[Rows on where targets appear]
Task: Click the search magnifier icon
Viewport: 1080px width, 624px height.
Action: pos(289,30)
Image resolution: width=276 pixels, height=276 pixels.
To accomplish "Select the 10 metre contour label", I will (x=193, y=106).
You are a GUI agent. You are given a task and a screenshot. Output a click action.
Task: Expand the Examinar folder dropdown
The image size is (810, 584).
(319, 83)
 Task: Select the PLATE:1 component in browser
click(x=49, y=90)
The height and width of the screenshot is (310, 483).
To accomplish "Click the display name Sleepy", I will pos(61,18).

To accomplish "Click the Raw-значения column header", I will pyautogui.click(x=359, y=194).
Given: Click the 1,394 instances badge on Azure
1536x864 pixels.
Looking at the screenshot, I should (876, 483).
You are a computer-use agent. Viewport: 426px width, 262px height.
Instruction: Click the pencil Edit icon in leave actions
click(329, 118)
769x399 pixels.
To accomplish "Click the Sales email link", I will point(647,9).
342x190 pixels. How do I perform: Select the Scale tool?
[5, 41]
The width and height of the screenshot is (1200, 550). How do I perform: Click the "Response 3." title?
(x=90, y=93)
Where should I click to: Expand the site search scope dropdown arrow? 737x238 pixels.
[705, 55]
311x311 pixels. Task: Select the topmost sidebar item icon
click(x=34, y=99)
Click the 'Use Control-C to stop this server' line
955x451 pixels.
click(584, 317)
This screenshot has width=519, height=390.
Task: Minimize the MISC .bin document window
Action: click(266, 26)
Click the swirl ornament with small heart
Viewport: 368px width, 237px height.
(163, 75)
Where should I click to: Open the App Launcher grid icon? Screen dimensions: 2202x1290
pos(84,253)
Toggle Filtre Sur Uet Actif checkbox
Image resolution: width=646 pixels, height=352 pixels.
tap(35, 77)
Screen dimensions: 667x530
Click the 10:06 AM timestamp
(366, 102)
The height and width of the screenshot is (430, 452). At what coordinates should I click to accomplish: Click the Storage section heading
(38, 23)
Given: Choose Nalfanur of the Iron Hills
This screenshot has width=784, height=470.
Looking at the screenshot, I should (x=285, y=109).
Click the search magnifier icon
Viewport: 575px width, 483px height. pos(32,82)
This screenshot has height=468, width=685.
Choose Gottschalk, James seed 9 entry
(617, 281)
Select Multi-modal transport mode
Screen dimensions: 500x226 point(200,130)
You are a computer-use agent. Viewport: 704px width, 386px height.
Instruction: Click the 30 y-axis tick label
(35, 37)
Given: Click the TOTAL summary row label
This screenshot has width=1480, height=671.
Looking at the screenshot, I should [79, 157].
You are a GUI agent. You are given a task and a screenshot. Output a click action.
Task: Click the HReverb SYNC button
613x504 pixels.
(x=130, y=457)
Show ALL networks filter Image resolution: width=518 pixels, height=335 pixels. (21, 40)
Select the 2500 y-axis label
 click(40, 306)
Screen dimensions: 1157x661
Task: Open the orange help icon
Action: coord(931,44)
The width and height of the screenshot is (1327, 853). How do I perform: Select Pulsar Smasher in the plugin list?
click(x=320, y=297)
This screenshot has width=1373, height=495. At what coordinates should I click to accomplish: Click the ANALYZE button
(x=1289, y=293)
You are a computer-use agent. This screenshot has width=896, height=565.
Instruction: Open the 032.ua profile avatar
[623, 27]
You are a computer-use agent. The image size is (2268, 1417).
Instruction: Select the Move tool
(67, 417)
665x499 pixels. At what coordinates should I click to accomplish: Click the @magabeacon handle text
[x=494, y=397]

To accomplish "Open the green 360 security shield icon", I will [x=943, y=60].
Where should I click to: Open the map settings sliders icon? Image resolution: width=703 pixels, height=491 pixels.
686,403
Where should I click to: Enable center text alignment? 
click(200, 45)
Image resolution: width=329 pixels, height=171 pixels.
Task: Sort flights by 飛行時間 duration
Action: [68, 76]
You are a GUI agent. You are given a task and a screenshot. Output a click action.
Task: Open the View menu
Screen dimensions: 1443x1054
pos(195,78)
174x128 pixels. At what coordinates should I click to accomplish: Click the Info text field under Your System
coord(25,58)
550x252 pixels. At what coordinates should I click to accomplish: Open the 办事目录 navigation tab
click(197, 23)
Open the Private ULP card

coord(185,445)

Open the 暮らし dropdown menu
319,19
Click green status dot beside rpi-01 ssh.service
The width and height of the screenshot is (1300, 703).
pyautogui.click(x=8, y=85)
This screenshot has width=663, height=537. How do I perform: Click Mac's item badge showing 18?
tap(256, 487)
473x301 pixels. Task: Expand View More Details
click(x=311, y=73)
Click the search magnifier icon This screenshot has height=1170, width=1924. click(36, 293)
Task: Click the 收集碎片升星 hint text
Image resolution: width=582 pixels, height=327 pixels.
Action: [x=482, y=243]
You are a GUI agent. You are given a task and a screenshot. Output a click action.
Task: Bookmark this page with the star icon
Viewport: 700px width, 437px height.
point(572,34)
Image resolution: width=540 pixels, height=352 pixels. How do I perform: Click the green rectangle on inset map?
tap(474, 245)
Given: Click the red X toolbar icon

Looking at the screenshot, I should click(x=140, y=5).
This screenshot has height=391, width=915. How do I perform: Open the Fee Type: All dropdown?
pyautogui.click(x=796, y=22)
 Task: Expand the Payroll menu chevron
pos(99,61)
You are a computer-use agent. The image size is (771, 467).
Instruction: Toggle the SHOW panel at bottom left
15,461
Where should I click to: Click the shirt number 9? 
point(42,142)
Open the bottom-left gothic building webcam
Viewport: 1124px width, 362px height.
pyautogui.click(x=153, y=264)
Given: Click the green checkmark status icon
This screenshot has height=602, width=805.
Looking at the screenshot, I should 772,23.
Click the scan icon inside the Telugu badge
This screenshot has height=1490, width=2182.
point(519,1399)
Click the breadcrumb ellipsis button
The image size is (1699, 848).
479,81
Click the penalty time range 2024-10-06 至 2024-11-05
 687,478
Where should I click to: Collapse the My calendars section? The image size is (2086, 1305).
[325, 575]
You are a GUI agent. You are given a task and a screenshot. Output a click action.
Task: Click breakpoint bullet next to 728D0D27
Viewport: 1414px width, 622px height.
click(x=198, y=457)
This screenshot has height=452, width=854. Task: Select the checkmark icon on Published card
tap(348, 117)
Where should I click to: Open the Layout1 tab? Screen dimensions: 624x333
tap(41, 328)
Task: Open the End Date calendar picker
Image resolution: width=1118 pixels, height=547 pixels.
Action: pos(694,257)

[Problem description] Copy out all of the rows above, line for line, with no changes.

[Exercise result]
Task: Click the search magnifier icon
Viewport: 1080px width, 624px height.
Action: pos(289,30)
Image resolution: width=276 pixels, height=276 pixels.
To accomplish "Select the 10 metre contour label", I will (x=193, y=106).
You are a GUI agent. You are given a task and a screenshot. Output a click action.
Task: Expand the Examinar folder dropdown
The image size is (810, 584).
(319, 83)
 Task: Select the PLATE:1 component in browser
click(x=49, y=90)
The height and width of the screenshot is (310, 483).
To accomplish "Click the display name Sleepy", I will pos(61,18).

To accomplish "Click the Raw-значения column header", I will pyautogui.click(x=359, y=194).
Given: Click the 1,394 instances badge on Azure
1536x864 pixels.
Looking at the screenshot, I should (876, 483).
You are a computer-use agent. Viewport: 426px width, 262px height.
Instruction: Click the pencil Edit icon in leave actions
click(329, 118)
769x399 pixels.
To accomplish "Click the Sales email link", I will point(647,9).
342x190 pixels. How do I perform: Select the Scale tool?
[5, 41]
The width and height of the screenshot is (1200, 550). How do I perform: Click the "Response 3." title?
(x=90, y=93)
Where should I click to: Expand the site search scope dropdown arrow? 737x238 pixels.
[705, 55]
311x311 pixels. Task: Select the topmost sidebar item icon
click(x=34, y=99)
Click the 'Use Control-C to stop this server' line
955x451 pixels.
click(584, 317)
This screenshot has width=519, height=390.
Task: Minimize the MISC .bin document window
Action: click(266, 26)
Click the swirl ornament with small heart
Viewport: 368px width, 237px height.
(163, 75)
Where should I click to: Open the App Launcher grid icon? Screen dimensions: 2202x1290
pos(84,253)
Toggle Filtre Sur Uet Actif checkbox
Image resolution: width=646 pixels, height=352 pixels.
tap(35, 77)
Screen dimensions: 667x530
Click the 10:06 AM timestamp
(366, 102)
The height and width of the screenshot is (430, 452). At what coordinates should I click to accomplish: Click the Storage section heading
(38, 23)
Given: Choose Nalfanur of the Iron Hills
This screenshot has width=784, height=470.
Looking at the screenshot, I should (x=285, y=109).
Click the search magnifier icon
Viewport: 575px width, 483px height. pos(32,82)
This screenshot has height=468, width=685.
Choose Gottschalk, James seed 9 entry
(617, 281)
Select Multi-modal transport mode
Screen dimensions: 500x226 point(200,130)
You are a computer-use agent. Viewport: 704px width, 386px height.
Instruction: Click the 30 y-axis tick label
(35, 37)
Given: Click the TOTAL summary row label
This screenshot has width=1480, height=671.
Looking at the screenshot, I should [79, 157].
You are a GUI agent. You are given a task and a screenshot. Output a click action.
Task: Click the HReverb SYNC button
613x504 pixels.
(x=130, y=457)
Show ALL networks filter Image resolution: width=518 pixels, height=335 pixels. (21, 40)
Select the 2500 y-axis label
 click(40, 306)
Screen dimensions: 1157x661
Task: Open the orange help icon
Action: coord(931,44)
The width and height of the screenshot is (1327, 853). How do I perform: Select Pulsar Smasher in the plugin list?
click(x=320, y=297)
This screenshot has width=1373, height=495. At what coordinates should I click to accomplish: Click the ANALYZE button
(x=1289, y=293)
You are a computer-use agent. This screenshot has width=896, height=565.
Instruction: Open the 032.ua profile avatar
[623, 27]
You are a computer-use agent. The image size is (2268, 1417).
Instruction: Select the Move tool
(67, 417)
665x499 pixels. At what coordinates should I click to accomplish: Click the @magabeacon handle text
[x=494, y=397]

To accomplish "Open the green 360 security shield icon", I will [x=943, y=60].
Where should I click to: Open the map settings sliders icon? Image resolution: width=703 pixels, height=491 pixels.
686,403
Where should I click to: Enable center text alignment? 
click(200, 45)
Image resolution: width=329 pixels, height=171 pixels.
Task: Sort flights by 飛行時間 duration
Action: [68, 76]
You are a GUI agent. You are given a task and a screenshot. Output a click action.
Task: Open the View menu
Screen dimensions: 1443x1054
pos(195,78)
174x128 pixels. At what coordinates should I click to accomplish: Click the Info text field under Your System
coord(25,58)
550x252 pixels. At what coordinates should I click to accomplish: Open the 办事目录 navigation tab
click(197, 23)
Open the Private ULP card

coord(185,445)

Open the 暮らし dropdown menu
319,19
Click green status dot beside rpi-01 ssh.service
The width and height of the screenshot is (1300, 703).
pyautogui.click(x=8, y=85)
This screenshot has width=663, height=537. How do I perform: Click Mac's item badge showing 18?
tap(256, 487)
473x301 pixels. Task: Expand View More Details
click(x=311, y=73)
Click the search magnifier icon This screenshot has height=1170, width=1924. click(36, 293)
Task: Click the 收集碎片升星 hint text
Image resolution: width=582 pixels, height=327 pixels.
Action: [x=482, y=243]
You are a GUI agent. You are given a task and a screenshot. Output a click action.
Task: Bookmark this page with the star icon
Viewport: 700px width, 437px height.
point(572,34)
Image resolution: width=540 pixels, height=352 pixels. How do I perform: Click the green rectangle on inset map?
tap(474, 245)
Given: Click the red X toolbar icon

Looking at the screenshot, I should click(x=140, y=5).
This screenshot has height=391, width=915. How do I perform: Open the Fee Type: All dropdown?
pyautogui.click(x=796, y=22)
 Task: Expand the Payroll menu chevron
pos(99,61)
You are a computer-use agent. The image size is (771, 467).
Instruction: Toggle the SHOW panel at bottom left
15,461
Where should I click to: Click the shirt number 9? 
point(42,142)
Open the bottom-left gothic building webcam
Viewport: 1124px width, 362px height.
pyautogui.click(x=153, y=264)
Given: Click the green checkmark status icon
This screenshot has height=602, width=805.
Looking at the screenshot, I should 772,23.
Click the scan icon inside the Telugu badge
This screenshot has height=1490, width=2182.
point(519,1399)
Click the breadcrumb ellipsis button
The image size is (1699, 848).
479,81
Click the penalty time range 2024-10-06 至 2024-11-05
 687,478
Where should I click to: Collapse the My calendars section? The image size is (2086, 1305).
[325, 575]
You are a GUI agent. You are given a task and a screenshot. Output a click action.
Task: Click breakpoint bullet next to 728D0D27
Viewport: 1414px width, 622px height.
click(x=198, y=457)
This screenshot has height=452, width=854. Task: Select the checkmark icon on Published card
tap(348, 117)
Where should I click to: Open the Layout1 tab? Screen dimensions: 624x333
tap(41, 328)
Task: Open the End Date calendar picker
Image resolution: width=1118 pixels, height=547 pixels.
Action: pos(694,257)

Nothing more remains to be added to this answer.